Marius Stieghorst La baguette magique de l’orchestre

Dans sa famille, la musique est reine : son grand-père, organiste, jouait en direct dans une émission de radio tous les dimanches et son père était flûtiste dans un orchestre à l’opéra. Alors, Marius Stieghorst épouse aussi la musique, apprenant le piano puis la flûte. Ainsi, lors de son service national, il intègre l’orchestre militaire. Chef assistant d’orchestre, notamment à l’Opéra de Paris, puis, chef d’orchestre, il est invité à Pékin, New York, en Angleterre… Il œuvre aussi comme compositeur et professeur à Fribourg.
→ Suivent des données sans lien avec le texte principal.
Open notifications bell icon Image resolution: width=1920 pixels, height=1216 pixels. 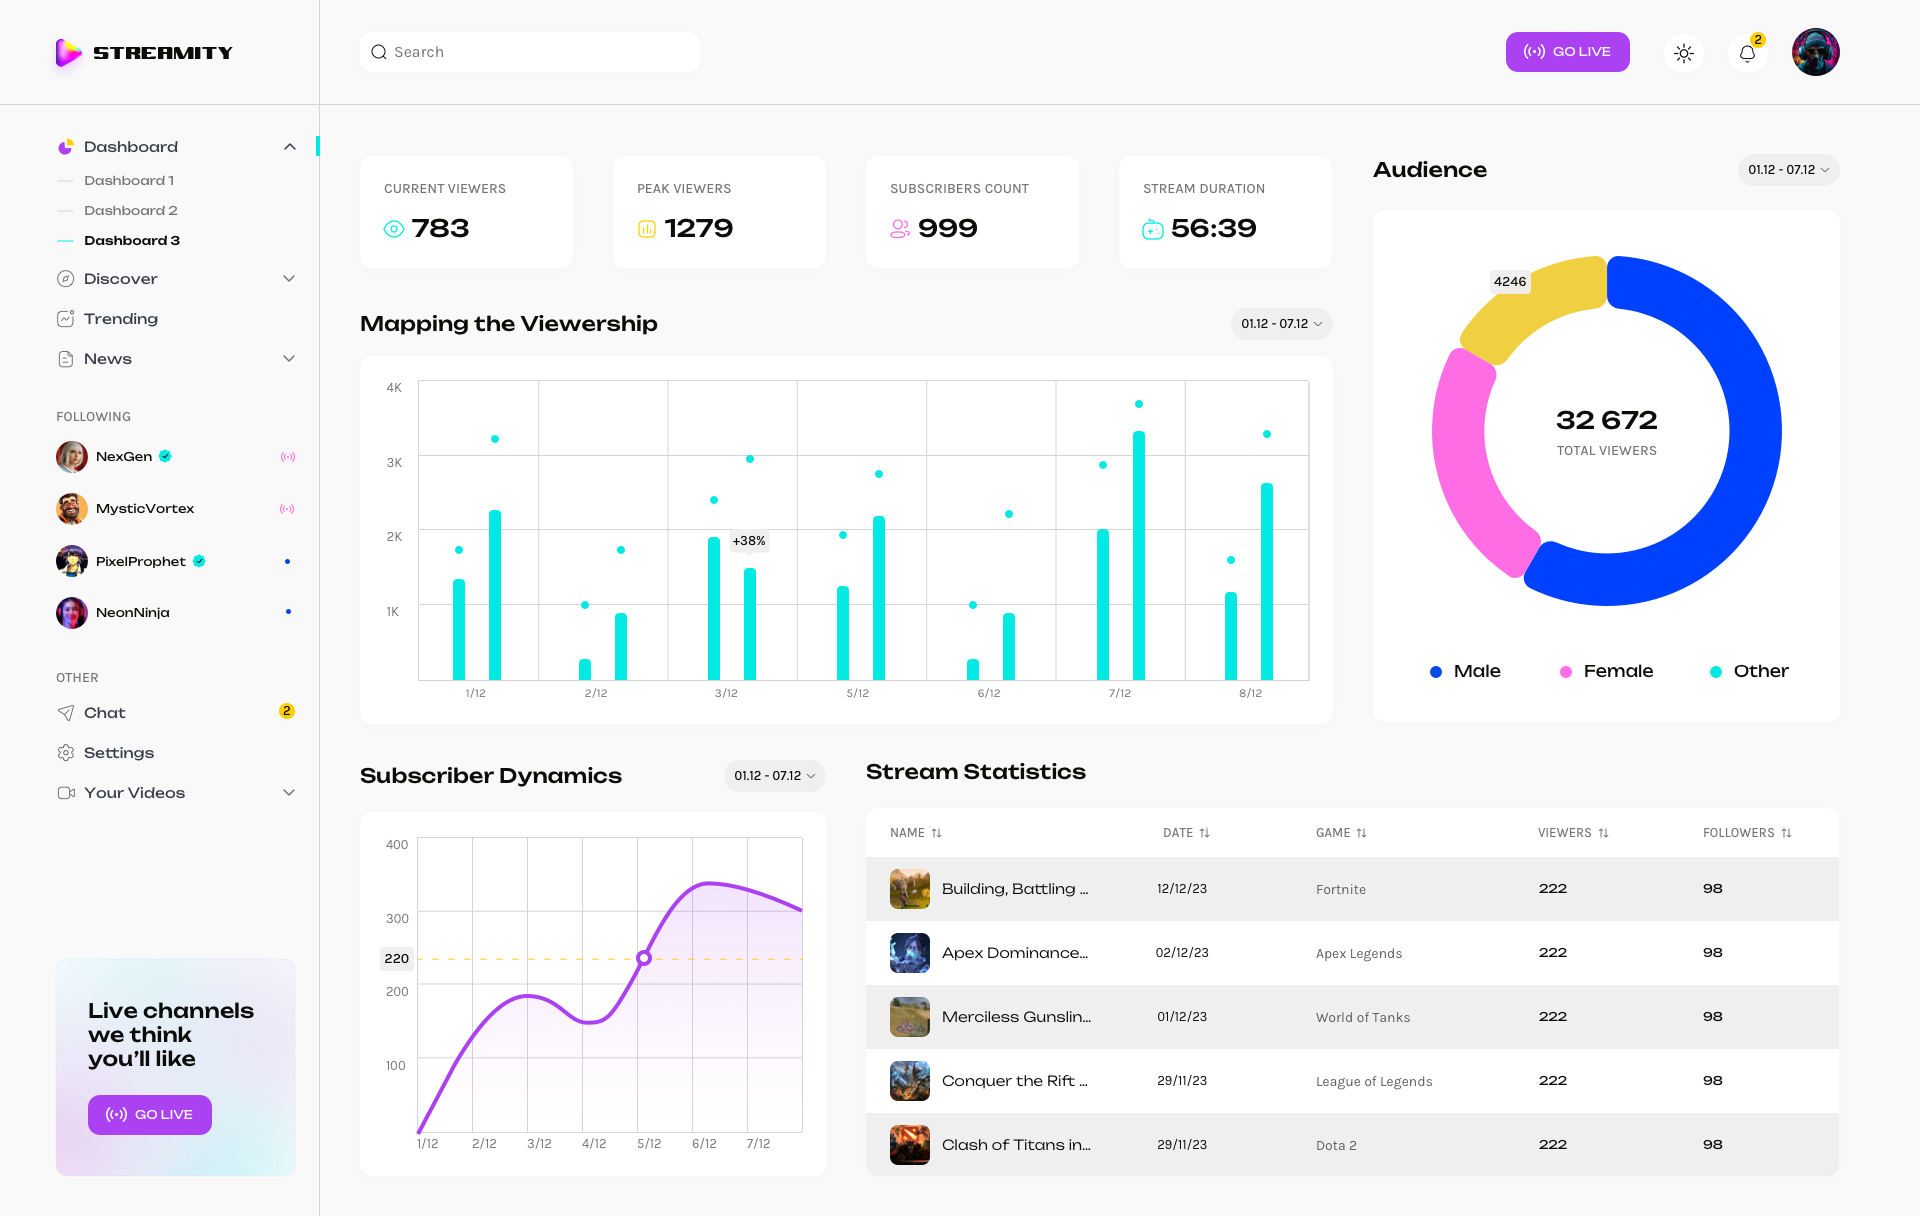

Et, depuis dix ans, il est attaché à l’Orchestre symphonique d’Orléans, possédant plusieurs casquettes : directeur musical et artistique ; chef d’orchestre et pianiste. « Orléans fait partie de moi maintenant ! Je gère la programmation, choisis les nouveaux musiciens, cherche à attirer un nouveau public… On s’est tout de suite bien entendu avec les soixante instrumentistes. Je travaille avec eux démocratiquement : ils proposent ; on discute ; on se fait confiance. Tous se connaissent depuis longtemps, veulent se dépasser, regardent dans la même direction, partagent une énergie commune… Aujourd’hui, nous nous ouvrons à d’autres sons : au jazz cette année et au rock symphonique la saison prochaine. J’ai vraiment envie de diriger longtemps cet orchestre qui est d’un très bon niveau. »

L’homme est passionné : « Je m’oblige à arrêter de jouer. Je suis capable d’improviser sept heures durant ! » Lorsque le chef est chez lui, il jardine en écoutant la musique des oiseaux.